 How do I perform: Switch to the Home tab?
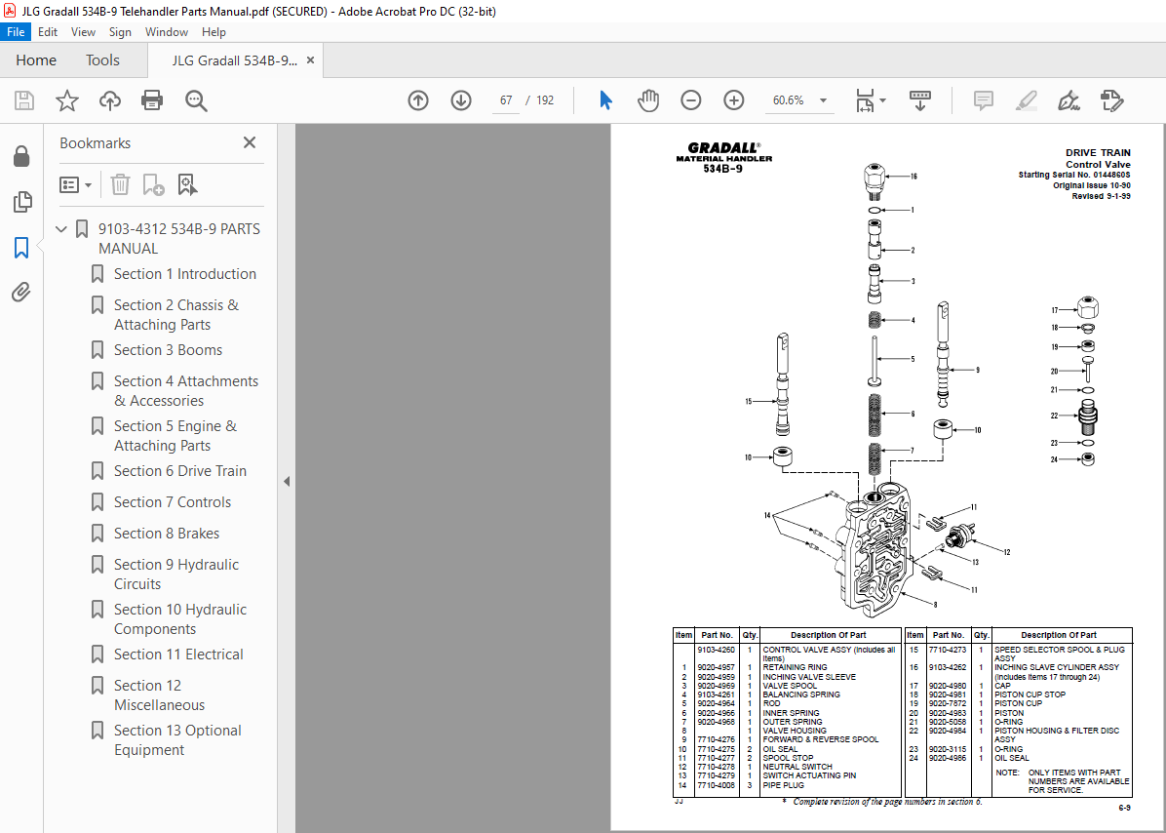[x=36, y=60]
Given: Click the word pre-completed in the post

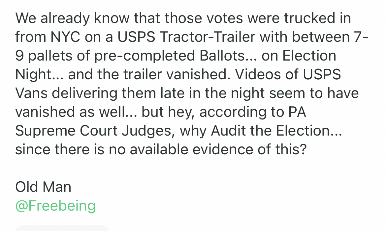Looking at the screenshot, I should (134, 56).
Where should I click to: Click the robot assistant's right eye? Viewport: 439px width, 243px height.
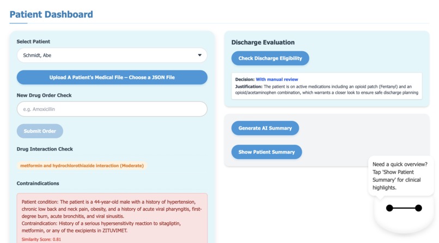point(418,208)
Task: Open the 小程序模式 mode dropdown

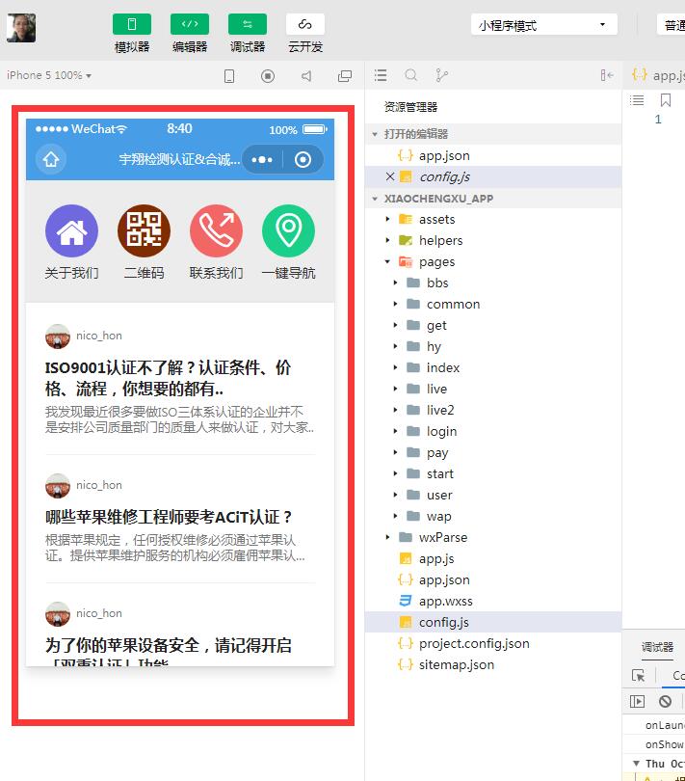Action: point(544,25)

* _Exercise_: Copy the data from the line with "Where should I" through the end, leaving out the pictures.

* _Solution to this problem_:
Where should I click to: Click the robot assistant's right eye? Viewport: 439px width, 243px height.
point(418,208)
Task: Open the 小程序模式 mode dropdown

Action: point(544,25)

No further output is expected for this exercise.